*PAGE TEXT:*
--*--

Tag Archives: Europe

Yawn (Amid Scandal)

Prince Albert II married Charlene Wittstock last weekend, and it really didn’t rise above expectations.

At least I prepared you — when you saw her signing her marriage license in the legal ceremony, her pantsuit didn’t alarm, did it? 

Thanks to some decent WBO fashion sleuthing, you were totally prepared for a wide-legged, powder-blue pantsuit.  Though it hasn’t been condemned adequately in the fashion blogs, the fact that you can’t find a full-length picture of it anywhere speaks volumes.  It’s like the Monaco police are trolling the internet, deleting the offense.

Despite the Eagles concert, fireworks show, celebrity chefs and oceans of champagne, the occasion failed to herald the kind of attention Wills and Kate received.  In fact, the event fell so low on the British royalty priority list that they only sent Prince Edward as a rep. 

(You know, Prince Edward, the youngest of Queen Elizabeth’s children, the groom in another forgettable royal wedding, the Earl of Wessex…OK I know you stopped reading half a sentence ago.)

Let’s take a look at the Armani dress in the religious ceremony the following day:

According to a press release, Armani explains his design:  “The idea was to go for a completely modern look, without an obvious sense of nostalgia or revivalism.”  I’m not sure what that means, except that apparently it took a lot of work.  According to multiple sources the dress took 2,500 hours to create and featured 40,000 Swarovski crystals and 20,000 mother of pearl teardrops.  The veil alone took 100 hours to embroider.

And yet…it doesn’t wow me.  It is certainly beautiful, but it didn’t send me to the moon the way Kate’s did.  I’m pretty sure it’s the chest and stomach area — something about that just doesn’t win me over.

As for Albert, he looks like he’s on a float in an age-inappropriate Disney World parade, dressed as an unattractive version of Prince Eric in The Little Mermaid. 

But it’s not like anyone was looking at him anyway.

--*--

*DATA SHOWN:*

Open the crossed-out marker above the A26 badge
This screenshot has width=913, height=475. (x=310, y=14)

--*--

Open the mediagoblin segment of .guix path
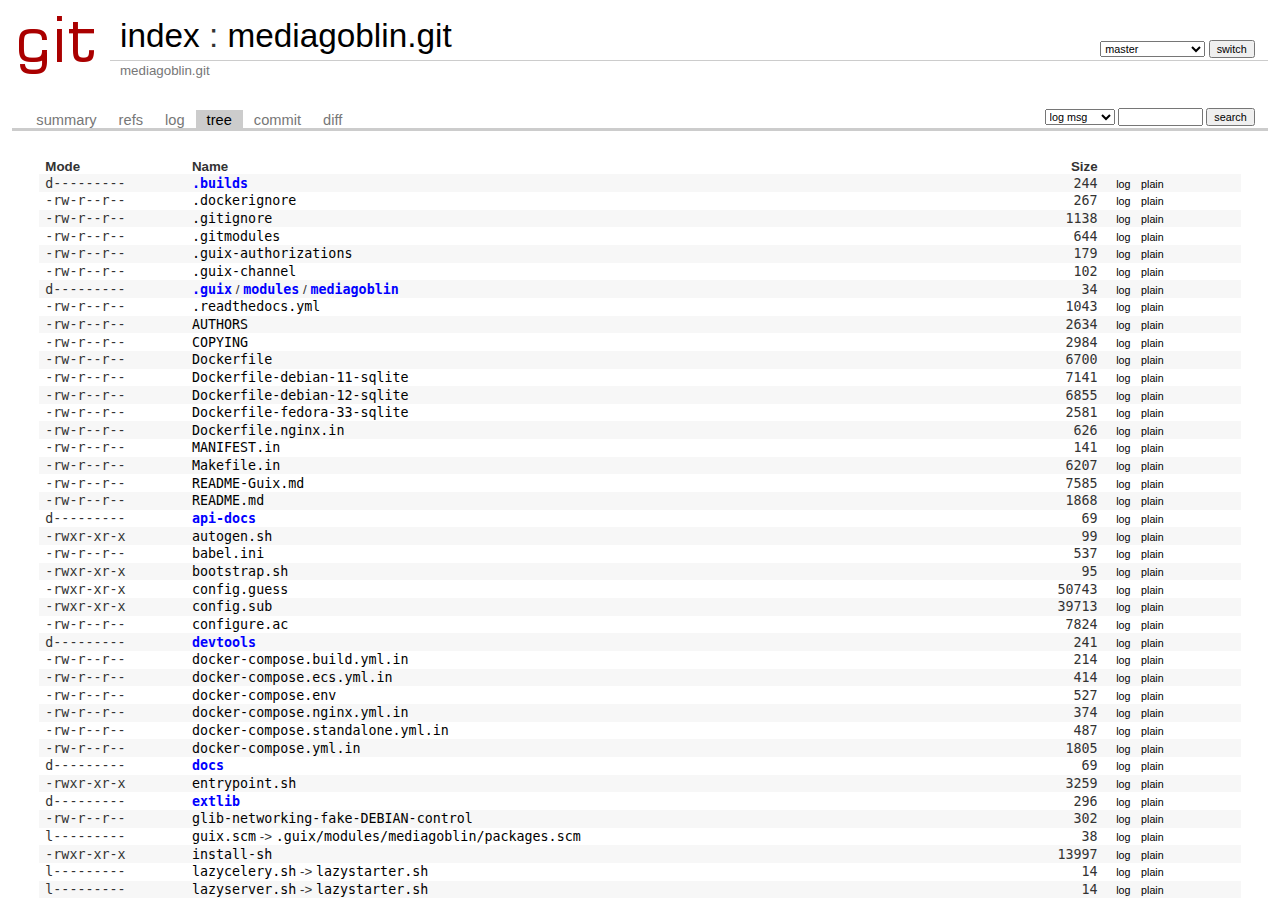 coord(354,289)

--*--

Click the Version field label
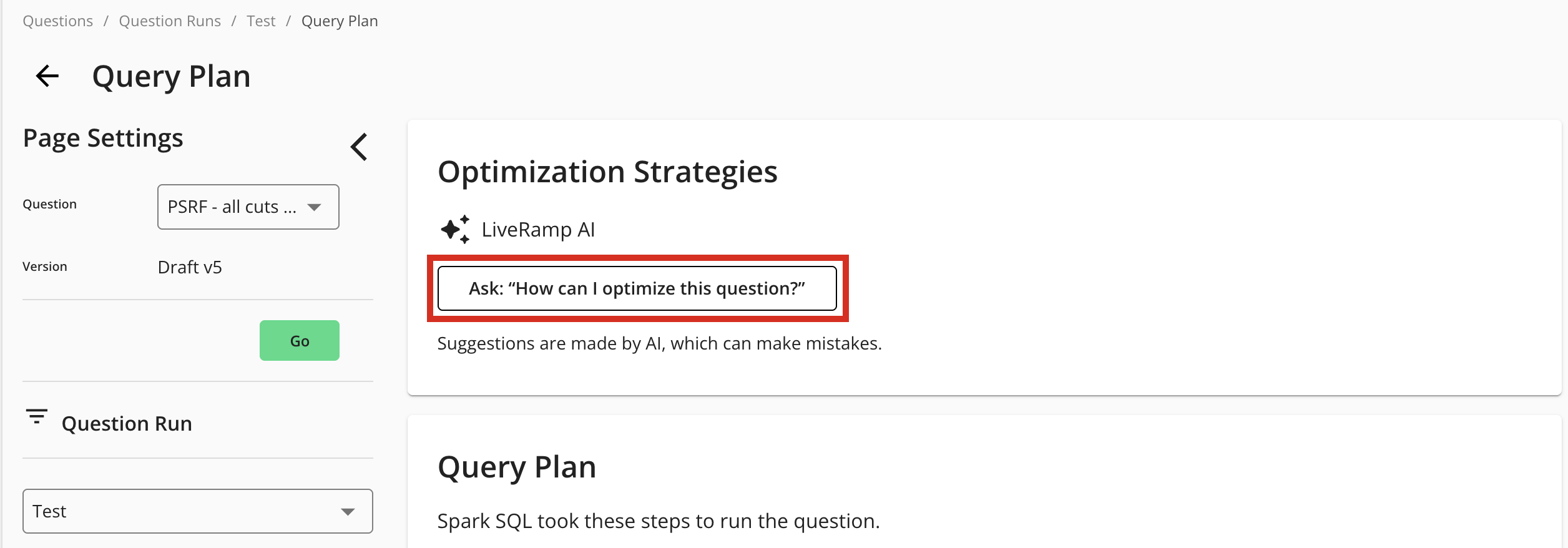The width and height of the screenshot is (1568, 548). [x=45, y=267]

--*--

*TASK LIST:*
1. How would the sentence "The veil alone took 100 hours to embroider." from the post about the Monaco royal wedding read in Spanish?
2. Can you quote the post about the Monaco royal wedding, starting at "Prince Albert II" and ending at "Edward as a rep."?

*WORKED SOLUTIONS:*
1. Solo el velo requirió 100 horas de bordado.

2.
Prince Albert II married Charlene Wittstock last weekend, and it really didn’t rise above expectations.

At least I prepared you — when you saw her signing her marriage license in the legal ceremony, her pantsuit didn’t alarm, did it? 

Thanks to some decent WBO fashion sleuthing, you were totally prepared for a wide-legged, powder-blue pantsuit.  Though it hasn’t been condemned adequately in the fashion blogs, the fact that you can’t find a full-length picture of it anywhere speaks volumes.  It’s like the Monaco police are trolling the internet, deleting the offense.

Despite the Eagles concert, fireworks show, celebrity chefs and oceans of champagne, the occasion failed to herald the kind of attention Wills and Kate received.  In fact, the event fell so low on the British royalty priority list that they only sent Prince Edward as a rep.